:: Compiti da svolgere ::
a: Rispondi alle domande seguenti sul commento all'albo di John Doe.
(i) Chi esordisce alle matite nel quarto episodio della nuova serie?
(ii) Di chi è l'idea di utilizzare un monologo di Bill Hicks?
(iii) Chi ha disegnato l'albo "L'uomo con la macchina da presa"?
b: Trascrivi senza modifiche il tratto del commento all'albo di John Doe che va da "Per la numerazione" fino a "è di Roberto.".
c: Scrivi il seguito del commento all'albo di John Doe a partire dal punto in cui si ferma.

:: Testo estratto ::
########################################

JDn.s.#3 – Commento dello sceneggiatore. 1 di 3
Tra qualche ora sarà in edicola il quarto episodio della nuova serie di John Doe che vede esordire alle matite il buon Fabrizio Galliccia su testi di Lorenzo Bartoli.
Chi doveva leggere il numero 3 quindi se l’è già bello e sparato e visto che il commento dell’autore è il contenuto extra da dvd su cui mi lancio con più interesse, tento di replicarlo su queste pagine.
A me piace sentire il punto di vista di chi ha lavorato per ottenere il risultato che mi arriva come fruitore e sono assetato di aneddoti e piccoli trucchi.
Nel fumetto si fa raramente e quando anni fa, nel primo numero di JD mi trovai davanti la rubrica “Contenuti speciali” ho pensato fosse un’utile genialata.
Il limite di una sola pagina non permette però di raccontare tutti i retroscena di un albo e quindi, sperando di fare cosa grata ai lettori di JD, a chi vuole scoprire cosa si nasconde dietro le quinte e di divertire qualche collega, ecco cosa si nasconde, pagina dopo pagina, dietro alla sceneggiatura dell’albo di John Doe “L’uomo con la macchina da presa”, scritto dal sottoscritto e strepitosamente disegnato da Luca Maresca.
Per la numerazione utilizzo quelle delle tavole, che tanto è stampata a margine ed è leggibilissima.
Ok, ciancio alle bande, albo alla mano, iniziamo!
Tavole 1/7
L’idea di utilizzare un monologo di Bill Hicks è di Roberto.
Io sapevo di voler cominciare l’albo con l’audizione di John davanti a quelli che sarebbero stati i direttori di produzione del film ma mi stavo perdendo per strade tortuosissime.
In una delle prime versioni, John fa l’audizione accompagnato da Pestilenza ed entrambi interpretano i passaggi di famosi film che, in un modo o nell’altro, citavano Dio.
E quindi eccoli alle prese con “I dieci comandamenti“, “Una settimana da Dio“, il quinto Star Trek, ecc ecc.

########################################

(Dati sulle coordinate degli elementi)
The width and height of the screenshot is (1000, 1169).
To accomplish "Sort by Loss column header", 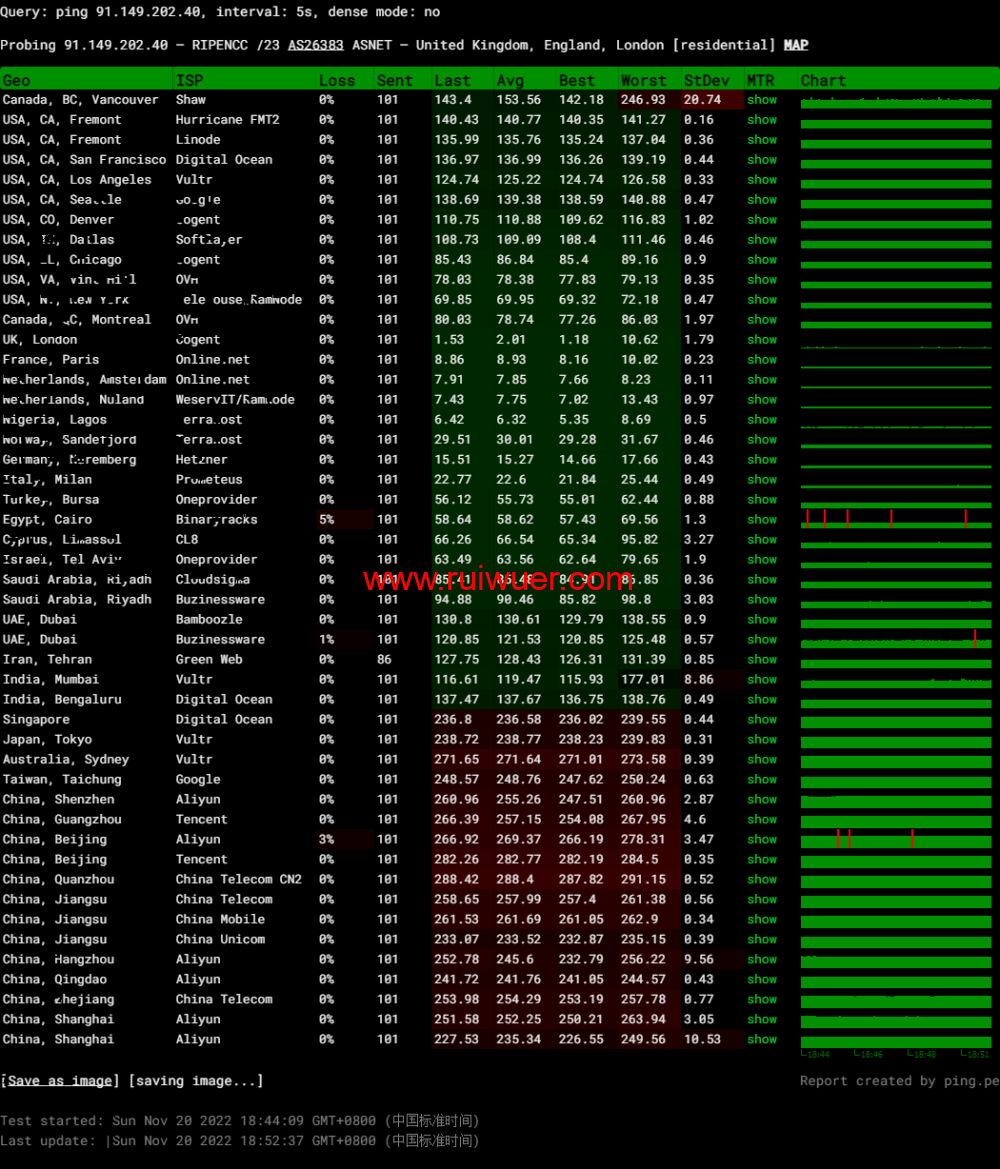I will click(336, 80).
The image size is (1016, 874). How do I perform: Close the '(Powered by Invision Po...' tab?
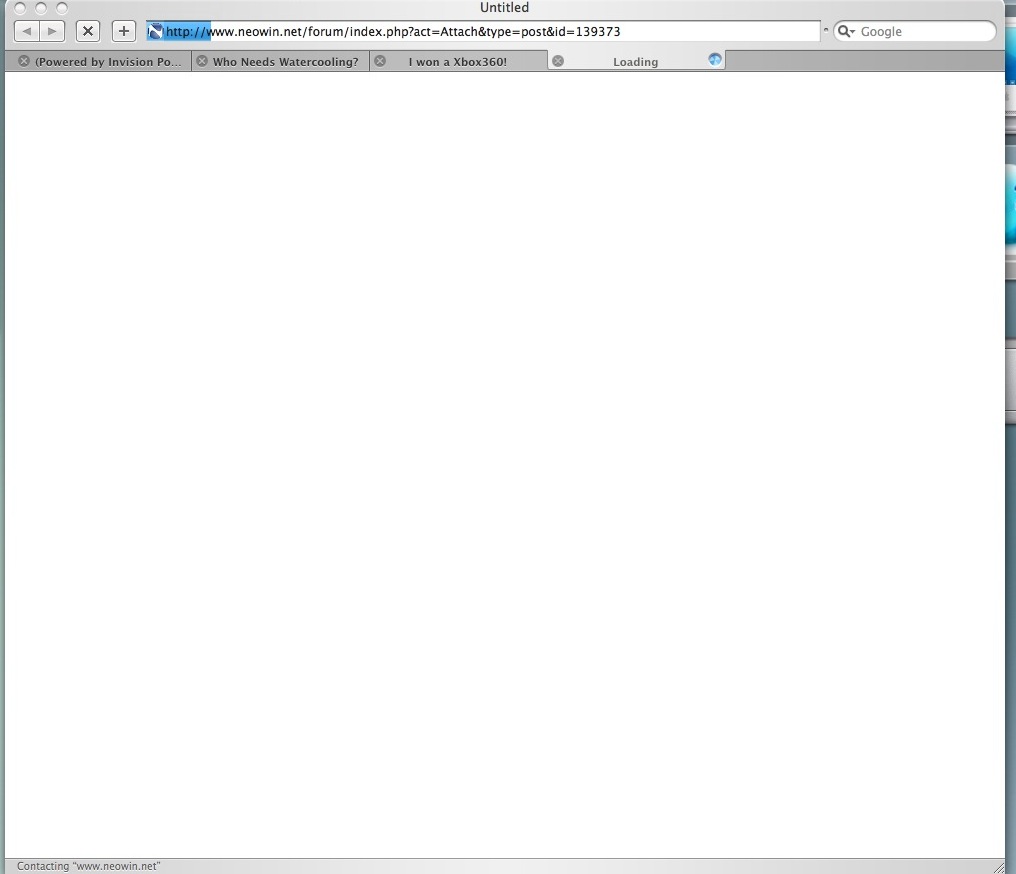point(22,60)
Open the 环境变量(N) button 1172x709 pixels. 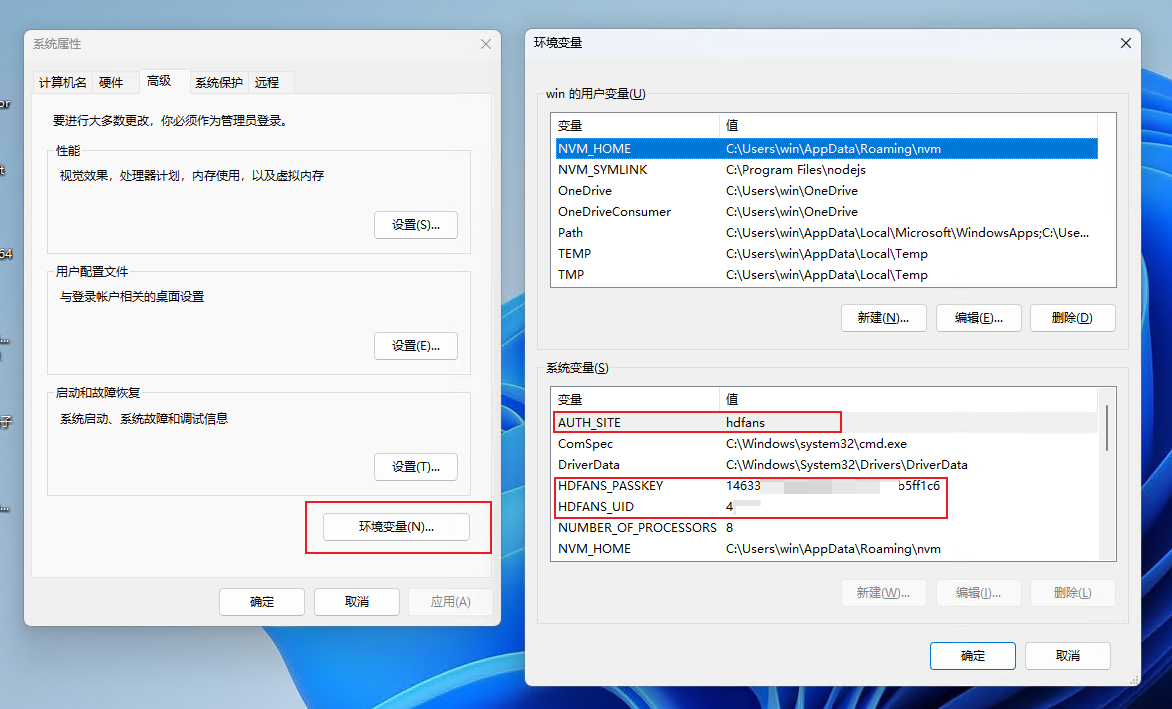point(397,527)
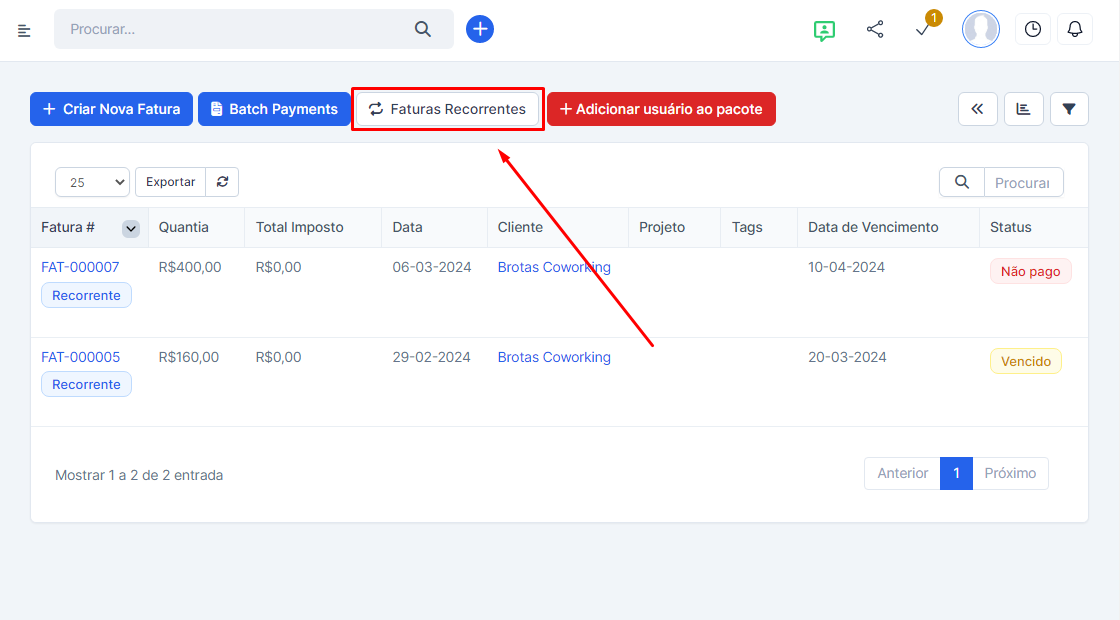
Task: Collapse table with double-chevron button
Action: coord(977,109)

########################################

:: Risultati finali ::
a:
(i) Fabrizio Galliccia.
(ii) Di Roberto.
(iii) Luca Maresca.

b:
Per la numerazione utilizzo quelle delle tavole, che tanto è stampata a margine ed è leggibilissima.
Ok, ciancio alle bande, albo alla mano, iniziamo!
Tavole 1/7
L’idea di utilizzare un monologo di Bill Hicks è di Roberto.

c:
Quest’idea faceva schifo. E oltretutto poi mi sarei dovuto trascinare Pestilenza per tutta la storia quando non ce n’era alcun bisogno narrativo.
Non riuscivo a farla girare bene, Roberto che mi vedeva incastrato (lavoriamo spesso insieme, uno ad un lato del tavolo, uno a quell’altro) mi fa: “Ma scusa… Bill Hicks!”
Giusto!
E mentre ci divertivamo a guardarci tutti i video di Hicks sul tubo pensavo che mi sarebbe piaciuto utilizzare proprio il comico plagiato da Luttazzi per far scattare istintivamente nel lettore più smaliziato un pensiero del tipo: “Eccone un altro che spaccia la roba di Hicks per sua!” Per poi invece smascherare contemporaneamente sia me che John, rivelando il nome dell’autore dello sketch all’interno dello stesso albo!
Da pagina 3 a pagina 6 mi prendo qualche libertà sullo sketch di Hicks e faccio la trashata di inserire una versione tamarra di Cristo e gli apostoli.
Nella vignetta 3 di pagina 3 c’è una mia cazzata su cui Roberto mi sta ancora perculando:
il gesto che fa Gesù serve già ad indicare il silenzio, e si usa proprio non dover usare la voce.
Inserendo “Silenzio!” nel balloon, lo vanifico.
Nella vignetta 5 di pagina 3 c’è un piccolo refuso. Nella battuta originale, invece di “Giovanni, controlla ad ore nove!” c’era scritto: “Giovanni, controlla ad ore IX!” Una cazzata, ma mi faceva ridere.
A pagina 5 faccio diventare Gesù chiaramente un Super Saiyan e l’omaggio è tutto per Dragonball ma soprattutto per Maresca.
Mi angosciava infatti sapere che in questo episodio gli avrei fatto disegnare un sacco di chiacchiere e poca azione, per cui ne ho approfittato per farlo divertire e per divertire il lettore, ben sapendo che, nelle prossime pagine, sarebbero state poche le occasioni simili.
La vignetta 5-6 di tavola 7 è la ragione per cui la scelta è ricaduta su questo monologo di Hicks e non su altri.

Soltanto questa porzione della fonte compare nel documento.